Please print the data again exactly as given.

#### Source records
>>>

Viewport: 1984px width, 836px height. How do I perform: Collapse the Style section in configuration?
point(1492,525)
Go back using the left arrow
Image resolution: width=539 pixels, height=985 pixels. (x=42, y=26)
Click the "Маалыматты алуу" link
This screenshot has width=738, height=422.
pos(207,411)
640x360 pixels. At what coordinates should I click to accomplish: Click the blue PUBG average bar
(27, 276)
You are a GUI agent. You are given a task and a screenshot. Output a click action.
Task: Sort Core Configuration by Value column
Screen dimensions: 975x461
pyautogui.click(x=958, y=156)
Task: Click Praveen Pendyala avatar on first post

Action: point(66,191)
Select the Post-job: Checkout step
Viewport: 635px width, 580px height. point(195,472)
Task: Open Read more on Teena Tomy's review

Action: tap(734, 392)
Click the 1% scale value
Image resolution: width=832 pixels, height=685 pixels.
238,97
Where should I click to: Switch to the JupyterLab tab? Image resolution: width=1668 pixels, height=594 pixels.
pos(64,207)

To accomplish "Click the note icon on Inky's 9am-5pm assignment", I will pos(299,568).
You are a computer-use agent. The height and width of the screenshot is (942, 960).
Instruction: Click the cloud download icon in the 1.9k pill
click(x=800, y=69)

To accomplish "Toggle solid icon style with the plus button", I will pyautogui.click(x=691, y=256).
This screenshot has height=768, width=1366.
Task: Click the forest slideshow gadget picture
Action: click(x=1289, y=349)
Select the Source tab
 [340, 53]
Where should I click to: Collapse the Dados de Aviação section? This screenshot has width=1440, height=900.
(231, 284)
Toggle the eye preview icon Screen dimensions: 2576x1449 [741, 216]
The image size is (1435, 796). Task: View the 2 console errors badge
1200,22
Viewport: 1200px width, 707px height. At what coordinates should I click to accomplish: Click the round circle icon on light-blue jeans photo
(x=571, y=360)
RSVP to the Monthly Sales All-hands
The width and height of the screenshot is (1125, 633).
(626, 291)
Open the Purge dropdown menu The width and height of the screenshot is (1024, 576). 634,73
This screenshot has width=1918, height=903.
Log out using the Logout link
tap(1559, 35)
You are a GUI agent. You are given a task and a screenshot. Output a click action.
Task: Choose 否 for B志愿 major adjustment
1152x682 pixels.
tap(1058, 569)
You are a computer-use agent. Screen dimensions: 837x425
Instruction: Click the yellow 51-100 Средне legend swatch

<<<

#### RESPONSE TO THIS TASK
Viewport: 1984px width, 836px height. How do I perform: Collapse the Style section in configuration?
point(1492,525)
Go back using the left arrow
Image resolution: width=539 pixels, height=985 pixels. (x=42, y=26)
Click the "Маалыматты алуу" link
This screenshot has width=738, height=422.
pos(207,411)
640x360 pixels. At what coordinates should I click to accomplish: Click the blue PUBG average bar
(27, 276)
You are a GUI agent. You are given a task and a screenshot. Output a click action.
Task: Sort Core Configuration by Value column
Screen dimensions: 975x461
pyautogui.click(x=958, y=156)
Task: Click Praveen Pendyala avatar on first post

Action: point(66,191)
Select the Post-job: Checkout step
Viewport: 635px width, 580px height. point(195,472)
Task: Open Read more on Teena Tomy's review

Action: tap(734, 392)
Click the 1% scale value
Image resolution: width=832 pixels, height=685 pixels.
238,97
Where should I click to: Switch to the JupyterLab tab? Image resolution: width=1668 pixels, height=594 pixels.
pos(64,207)

To accomplish "Click the note icon on Inky's 9am-5pm assignment", I will pos(299,568).
You are a computer-use agent. The height and width of the screenshot is (942, 960).
Instruction: Click the cloud download icon in the 1.9k pill
click(x=800, y=69)

To accomplish "Toggle solid icon style with the plus button", I will pyautogui.click(x=691, y=256).
This screenshot has height=768, width=1366.
Task: Click the forest slideshow gadget picture
Action: click(x=1289, y=349)
Select the Source tab
 [340, 53]
Where should I click to: Collapse the Dados de Aviação section? This screenshot has width=1440, height=900.
(231, 284)
Toggle the eye preview icon Screen dimensions: 2576x1449 [741, 216]
The image size is (1435, 796). Task: View the 2 console errors badge
1200,22
Viewport: 1200px width, 707px height. At what coordinates should I click to accomplish: Click the round circle icon on light-blue jeans photo
(x=571, y=360)
RSVP to the Monthly Sales All-hands
The width and height of the screenshot is (1125, 633).
(626, 291)
Open the Purge dropdown menu The width and height of the screenshot is (1024, 576). 634,73
This screenshot has width=1918, height=903.
Log out using the Logout link
tap(1559, 35)
You are a GUI agent. You are given a task and a screenshot. Output a click action.
Task: Choose 否 for B志愿 major adjustment
1152x682 pixels.
tap(1058, 569)
You are a computer-use agent. Screen dimensions: 837x425
Instruction: Click the yellow 51-100 Средне legend swatch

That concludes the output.